• **READING TEXT**:

Former fort in Xiyu, Penghu, Taiwan

The Xiyu Western Fort (西嶼西臺 (Xīyǔ Xītái)) or Xiyu Western Battery (西嶼西砲臺 Xīyǔ Xī Pàotái, informally 西台古堡 Xītái Gǔbǎo) is a former fort and battery in Wai'an Village, Xiyu Township, Penghu, Taiwan.

==History==
In the 17th century, Chinese Ming Dynasty loyalist general Chen Guoxuan (陳國軒) built 15 batteries in Penghu to guard against Qing dynasty admiral Shi Lang. Many of the batteries were destroyed during the Sino-French War of 1884 and 1885, when Penghu was one of the main theaters of conflict. Following the war, Qing governor of Taiwan Liu Mingchuan built four batteries in Penghu in 1887, including the Xiyu Western Battery. The battery was inscribed by Li Hongzhang. Xiyu Western Fort was important in delaying Japanese attacks during the Japanese invasion of Taiwan in 1895 but was abandoned during Japanese rule.

It was designated a class-one historic relic in 1983 and, after a four-year renovation, was opened to the public in 1990. The Penghu County government purchased three British-made Armstrong guns for the fort in 2008 for NT$20 million and they were installed in 2011.

==Architecture==
The fort was constructed on basalt terrain and has the same height to the surrounding ground. It is fully surrounded by solid walls in all directions and has four cannons inside. There are many arches stretching to all directions.

• **Item-finding entries**:

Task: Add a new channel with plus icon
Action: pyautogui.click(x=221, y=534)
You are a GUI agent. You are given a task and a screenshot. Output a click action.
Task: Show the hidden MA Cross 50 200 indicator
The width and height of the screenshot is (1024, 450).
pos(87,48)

• **ACTIONS TO TAKE**:
• A. Please list every person named in the Xiyu Western Fort text.
• B. Write out, word for word, the part of the Xiyu Western Fort text that opens with the words containing "The Xiyu Western Fort" and closes with "during Japanese rule.".

• **ANSWERS IN ORDER**:
• A. Chen Guoxuan, Shi Lang, Liu Mingchuan, Li Hongzhang

• B.
The Xiyu Western Fort (西嶼西臺 (Xīyǔ Xītái)) or Xiyu Western Battery (西嶼西砲臺 Xīyǔ Xī Pàotái, informally 西台古堡 Xītái Gǔbǎo) is a former fort and battery in Wai'an Village, Xiyu Township, Penghu, Taiwan.

==History==
In the 17th century, Chinese Ming Dynasty loyalist general Chen Guoxuan (陳國軒) built 15 batteries in Penghu to guard against Qing dynasty admiral Shi Lang. Many of the batteries were destroyed during the Sino-French War of 1884 and 1885, when Penghu was one of the main theaters of conflict. Following the war, Qing governor of Taiwan Liu Mingchuan built four batteries in Penghu in 1887, including the Xiyu Western Battery. The battery was inscribed by Li Hongzhang. Xiyu Western Fort was important in delaying Japanese attacks during the Japanese invasion of Taiwan in 1895 but was abandoned during Japanese rule.